Dataset entries
● ● ●

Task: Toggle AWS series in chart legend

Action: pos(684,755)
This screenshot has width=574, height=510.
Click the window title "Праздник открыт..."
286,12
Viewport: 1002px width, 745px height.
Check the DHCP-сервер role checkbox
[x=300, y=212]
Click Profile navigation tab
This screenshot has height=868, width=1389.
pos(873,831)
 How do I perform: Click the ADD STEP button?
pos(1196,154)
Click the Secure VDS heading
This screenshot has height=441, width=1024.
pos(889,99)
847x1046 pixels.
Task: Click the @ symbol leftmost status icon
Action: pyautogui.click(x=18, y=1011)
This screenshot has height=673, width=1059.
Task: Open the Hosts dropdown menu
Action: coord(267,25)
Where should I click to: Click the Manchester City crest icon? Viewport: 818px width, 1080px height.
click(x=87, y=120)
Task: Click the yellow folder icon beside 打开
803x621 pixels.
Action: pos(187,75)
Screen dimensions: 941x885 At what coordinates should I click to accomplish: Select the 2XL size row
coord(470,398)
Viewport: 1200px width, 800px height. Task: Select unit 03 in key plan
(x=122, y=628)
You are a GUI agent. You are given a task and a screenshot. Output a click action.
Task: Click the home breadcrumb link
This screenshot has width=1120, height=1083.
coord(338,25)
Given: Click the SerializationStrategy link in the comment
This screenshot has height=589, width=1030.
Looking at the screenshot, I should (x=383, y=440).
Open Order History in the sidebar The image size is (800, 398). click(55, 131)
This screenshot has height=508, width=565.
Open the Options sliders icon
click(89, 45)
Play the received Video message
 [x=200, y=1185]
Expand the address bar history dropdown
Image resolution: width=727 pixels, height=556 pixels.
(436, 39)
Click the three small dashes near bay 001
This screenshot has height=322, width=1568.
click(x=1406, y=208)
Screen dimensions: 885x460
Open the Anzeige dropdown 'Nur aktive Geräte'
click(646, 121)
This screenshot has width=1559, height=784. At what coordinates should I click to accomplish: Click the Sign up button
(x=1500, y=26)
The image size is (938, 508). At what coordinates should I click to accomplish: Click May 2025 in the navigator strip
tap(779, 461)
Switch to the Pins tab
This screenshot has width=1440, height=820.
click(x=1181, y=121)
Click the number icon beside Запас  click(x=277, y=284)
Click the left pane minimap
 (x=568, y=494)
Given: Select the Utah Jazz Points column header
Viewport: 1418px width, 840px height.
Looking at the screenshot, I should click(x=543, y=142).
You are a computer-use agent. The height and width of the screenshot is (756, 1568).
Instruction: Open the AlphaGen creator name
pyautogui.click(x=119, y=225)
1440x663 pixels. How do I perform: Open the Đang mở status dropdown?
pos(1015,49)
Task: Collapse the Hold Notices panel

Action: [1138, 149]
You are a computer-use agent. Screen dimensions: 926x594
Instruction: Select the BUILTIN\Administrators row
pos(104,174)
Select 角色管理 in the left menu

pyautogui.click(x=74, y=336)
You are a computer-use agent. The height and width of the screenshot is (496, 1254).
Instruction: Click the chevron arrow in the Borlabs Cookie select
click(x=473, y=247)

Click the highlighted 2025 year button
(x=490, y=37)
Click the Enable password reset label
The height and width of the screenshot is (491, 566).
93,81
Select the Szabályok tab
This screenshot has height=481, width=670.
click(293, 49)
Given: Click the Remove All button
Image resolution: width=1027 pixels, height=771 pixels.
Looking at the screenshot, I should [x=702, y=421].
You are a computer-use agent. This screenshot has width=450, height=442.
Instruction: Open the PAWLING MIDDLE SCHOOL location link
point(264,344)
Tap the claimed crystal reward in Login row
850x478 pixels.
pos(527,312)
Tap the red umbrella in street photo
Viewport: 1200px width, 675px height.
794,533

● ● ●

▶ **TASK DIRECTIONS**
When a line in the data contains "beside", return it as written.

▶ **OUTPUT**
Task: Click the yellow folder icon beside 打开
Click the number icon beside Запас  click(x=277, y=284)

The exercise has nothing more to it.